Outra possibilidade é inferir, pelo número de modos de reprodução de anfíbios de uma área, a complexidade da rede de interações de um ecossistema. “Uma floresta densa e conservada abriga muitos modos de reprodução, já em áreas mais homogeneizadas por ação humana, como uma monocultura, haverá poucos modos de reprodução”, explica Haddad. Esta informação ajuda a entender como a substituição maciça de floresta por sistemas simplificados como as monoculturas pode levar várias espécies de anfíbios à extinção local, pois não encontrarão os recursos necessários para sua reprodução.

O fato de ter seu ciclo de vida dividido em uma fase aquática e outra terrestre torna os anfíbios espécies sensíveis às transformações do ambiente, tanto em termos de mudança do uso do solo, que muitas vezes implica em alterações na umidade do habitat, quanto em termos de poluição. Por isso os anfíbios são considerados bons indicadores ambientais.

Rhinella magnussoni em cápsula de fruta da castanha-do-pará Bertholletia excelsa, onde os ovos são postos.
Foto: Luis Fernando Storti

No mundo, são conhecidas cerca de 8,3 mil espécies de anfíbios, das quais cerca de 1,2 mil ocorrem no Brasil e o número de novas espécies não para de crescer. Segundo o relatório da Plataforma Intergovernamental de Biodiversidade e Serviços Ecossistêmicos da ONU, os impactos causados por humanos ameaçam a existência de cerca de um milhão de espécies, incluindo 40% de todas as espécies de anfíbios conhecidas pela ciência, ou cerca de 3,2 mil espécies.

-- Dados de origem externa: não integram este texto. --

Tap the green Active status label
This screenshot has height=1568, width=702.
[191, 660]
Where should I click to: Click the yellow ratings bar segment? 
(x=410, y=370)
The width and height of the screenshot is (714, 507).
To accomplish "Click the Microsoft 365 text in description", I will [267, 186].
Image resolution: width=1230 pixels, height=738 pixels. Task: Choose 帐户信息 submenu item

A expectativa dos autores é estender esta lógica de modos de reprodução a outros grupos de vertebrados como aves e mamíferos, “se esse sistema de classificação de anfíbios fosse estendido a outros grupos de tetrápodes, poderíamos avançar na compreensão da diversidade e evolução dos modos de reprodução em um sentido mais amplo (filogenético ou comparativo)”, explicam os autores no artigo. Todavia, fazem uma ressalva, “antes de estender este conceito a outros vertebrados, uma reavaliação detalhada do sistema atual deve ser realizada”.

A pesquisa foi concebida no âmbito do doutorado de Carlos Henrique Luz Nunes-de-Almeida, financiado pela CAPES. O estudo contou com o apoio dos projetos Biota/Fapesp “Diversidade e conservação dos anfíbios brasileiros” coordenado por Célio Haddad e “Transporte aéreo passivo de um patógeno letal para anfíbios em áreas de elevadas: aplicações práticas para conservação de UCs do estado de São Paulo” liderado por Felipe Toledo.

Saiba mais em: Carlos Henrique Luz Nunes-de-Almeida, Célio Fernando Batista Haddad e Luís Felipe Toledo (2021). A revised classification of the amphibian reproductive modes. Salamandra, 57(3): 413–427.